My worship group is Living Earth, an open circle of neo-Pagans and open to everyone. Joining is unnecessary, but if you are interested in hearing about our very active community all you'd have to do is join at meetup.com/livingearth. Information about the group is at that meetup website and also at our main website www.livingearthcolorado.org.

What are your requirements for couples?

I do have several requirements of the couples for whom I perform ceremonies uniting them in a lifetime or eternal commitment.  These requirements do not apply if you ask me to perform a Year-and-a-Day Handfasting or other type of ceremony.

1) I first need to meet and speak with you both before confirming that I will do your ceremony. Not all couples that come to me do I end up agreeing to perform their ceremony; I may not be the best fit for them and I take it upon myself as a very weighty responsibility not to lead couples through a ceremony to make vows they do not understand or clearly are not ready to make.  I have been performing weddings since 1998 and in that time, not a single couple has divorced. And I keep in touch with my couples!

2) You need to be willing to do some homework. There is a set of "homework" I assign, that includes reading together and reflecting on a book about marriage and talking to couples you know who have long-lasting, good marriages about what they think makes them work. Most couples think it's very helpful and fun, and I promise the homework isn't excessive.

3) I would need you to promise each other that if you ever in your marriage are at a point of considering divorce, you would agree to three years of marriage counseling before even considering separation or divorce. Marriage is not easy and when most couples think the answer is divorce, I believe they are just getting to the point where the work of marriage is starting.

Do you perform interfaith ceremonies? What about a wedding where most of our guests don't know about or approve of our religious choices?

I do interfaith ceremonies quite frequently and I myself am in an interfaith marriage of 10 years, together for 12 years, and we have three beautiful children together. 

Most ceremonies I officiate have guests that come from a wide variety of religious paths. Sometimes that is a point of friction in families and some families are very open to the differences. Regardless of the situation I pride myself on being able to weave a ceremony that makes everyone feel comfortable and focused on your union. I once had a baptist minister whose daughter chose me as her officiant enter the ceremony feeling very aggressive and uncomfortable.
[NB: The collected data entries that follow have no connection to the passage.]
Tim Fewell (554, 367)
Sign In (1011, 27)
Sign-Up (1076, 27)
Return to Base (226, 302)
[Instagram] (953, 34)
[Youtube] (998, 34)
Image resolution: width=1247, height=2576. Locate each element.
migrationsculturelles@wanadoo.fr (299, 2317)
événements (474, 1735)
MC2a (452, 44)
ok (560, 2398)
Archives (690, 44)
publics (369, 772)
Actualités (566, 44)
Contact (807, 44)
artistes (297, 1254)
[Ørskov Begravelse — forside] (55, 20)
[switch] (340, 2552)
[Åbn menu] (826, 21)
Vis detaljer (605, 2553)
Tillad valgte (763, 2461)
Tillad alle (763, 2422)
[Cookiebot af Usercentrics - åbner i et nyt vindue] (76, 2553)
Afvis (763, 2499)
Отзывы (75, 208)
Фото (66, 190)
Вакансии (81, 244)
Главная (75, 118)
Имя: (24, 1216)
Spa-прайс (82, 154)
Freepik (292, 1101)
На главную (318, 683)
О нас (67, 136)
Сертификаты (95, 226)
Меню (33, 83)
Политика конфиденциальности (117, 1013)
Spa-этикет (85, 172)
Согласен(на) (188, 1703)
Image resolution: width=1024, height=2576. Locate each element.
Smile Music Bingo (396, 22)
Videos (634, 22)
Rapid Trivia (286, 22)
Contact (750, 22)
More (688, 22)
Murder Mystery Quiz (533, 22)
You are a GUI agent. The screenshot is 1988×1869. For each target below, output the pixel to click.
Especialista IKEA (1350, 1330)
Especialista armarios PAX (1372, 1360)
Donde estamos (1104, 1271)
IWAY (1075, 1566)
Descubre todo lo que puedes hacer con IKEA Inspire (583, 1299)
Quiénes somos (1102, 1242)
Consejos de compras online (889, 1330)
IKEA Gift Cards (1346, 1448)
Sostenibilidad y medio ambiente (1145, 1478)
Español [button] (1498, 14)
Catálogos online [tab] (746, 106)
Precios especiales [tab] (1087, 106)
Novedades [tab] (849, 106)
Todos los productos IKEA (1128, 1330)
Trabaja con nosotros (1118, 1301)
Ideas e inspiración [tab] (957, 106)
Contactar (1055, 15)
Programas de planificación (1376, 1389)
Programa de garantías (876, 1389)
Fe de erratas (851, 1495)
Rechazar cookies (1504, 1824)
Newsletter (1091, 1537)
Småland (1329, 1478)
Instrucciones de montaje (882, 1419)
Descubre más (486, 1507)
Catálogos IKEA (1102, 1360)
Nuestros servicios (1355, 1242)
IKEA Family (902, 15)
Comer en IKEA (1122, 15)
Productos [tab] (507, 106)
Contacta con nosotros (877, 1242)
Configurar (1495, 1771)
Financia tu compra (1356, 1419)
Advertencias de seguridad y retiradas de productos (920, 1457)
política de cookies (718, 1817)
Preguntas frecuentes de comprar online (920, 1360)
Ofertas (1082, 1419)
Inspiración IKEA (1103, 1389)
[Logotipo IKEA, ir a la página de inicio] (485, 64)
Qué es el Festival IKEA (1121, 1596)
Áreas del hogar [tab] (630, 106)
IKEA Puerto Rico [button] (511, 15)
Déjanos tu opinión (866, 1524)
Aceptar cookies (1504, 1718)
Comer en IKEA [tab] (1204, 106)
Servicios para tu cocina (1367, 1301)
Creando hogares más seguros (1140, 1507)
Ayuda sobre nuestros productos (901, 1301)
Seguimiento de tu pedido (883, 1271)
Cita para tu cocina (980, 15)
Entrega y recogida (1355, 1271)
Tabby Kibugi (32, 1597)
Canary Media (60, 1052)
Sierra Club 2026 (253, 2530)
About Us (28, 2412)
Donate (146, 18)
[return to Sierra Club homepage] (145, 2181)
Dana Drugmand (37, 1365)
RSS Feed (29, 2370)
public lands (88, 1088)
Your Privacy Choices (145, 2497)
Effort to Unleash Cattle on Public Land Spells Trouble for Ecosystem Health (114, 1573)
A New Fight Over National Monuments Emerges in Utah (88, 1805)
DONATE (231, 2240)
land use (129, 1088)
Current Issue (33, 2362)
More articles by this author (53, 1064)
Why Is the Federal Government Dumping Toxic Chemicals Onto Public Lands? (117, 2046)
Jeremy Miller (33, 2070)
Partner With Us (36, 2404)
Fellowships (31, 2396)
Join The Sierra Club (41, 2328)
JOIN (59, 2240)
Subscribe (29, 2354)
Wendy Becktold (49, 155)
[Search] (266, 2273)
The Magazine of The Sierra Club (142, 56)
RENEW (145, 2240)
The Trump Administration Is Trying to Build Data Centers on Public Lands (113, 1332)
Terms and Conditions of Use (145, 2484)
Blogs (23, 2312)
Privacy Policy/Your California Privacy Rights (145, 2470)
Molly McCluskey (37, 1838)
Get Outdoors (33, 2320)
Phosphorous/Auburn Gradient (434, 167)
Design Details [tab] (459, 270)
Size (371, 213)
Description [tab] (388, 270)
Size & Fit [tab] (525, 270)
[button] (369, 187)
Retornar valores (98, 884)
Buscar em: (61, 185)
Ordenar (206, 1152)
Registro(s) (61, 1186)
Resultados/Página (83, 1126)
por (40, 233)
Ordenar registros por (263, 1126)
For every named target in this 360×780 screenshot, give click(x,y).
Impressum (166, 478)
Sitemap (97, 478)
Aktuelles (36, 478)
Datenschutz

After the ceremony he told me that it was the most beautiful wedding he'd ever seen.

How much input can we have in our ceremony? 

All my ceremonies are custom-crafted based on what the bride and groom desire and what I learn about the couple through our meetings. You can have as much input as you want. Most couples don't even realize how many choices they have and they are eager to hear about choices, alternatives, and unique ideas, and have guidance about what types of ritual elements or logistics work well. I urge all couples to make sure I know what is important that their ceremony includes, and I'll find a way to weave it all together seamlessly.

What about our vows?

For your vows, I have a compilation of suggestions and ideas. Most couples write their own after getting inspiration from various sources. There are three sets of vows: the statement of intent, the spoken vows, and the ring vows. Not all ceremonies include all three but for the ones you do include, the language is fully customizable. I also recommend your vows are memorized, for specific reasons we'll discuss. 

How do we get started to secure your services as our officiant?

Email or a phone call is the best way to get in touch. If you have a firm date, we'll first need to find out if I am available. I then ask for a no-obligation meeting to give you the opportunity to ask questions and see if I am the right fit for your ceremony. If you decide to move forward with me as your officiant, I require a 50% deposit at that time.  

We usually meet once or twice more before the wedding and communicate by email or phone periodically to plan the ceremony and keep in touch.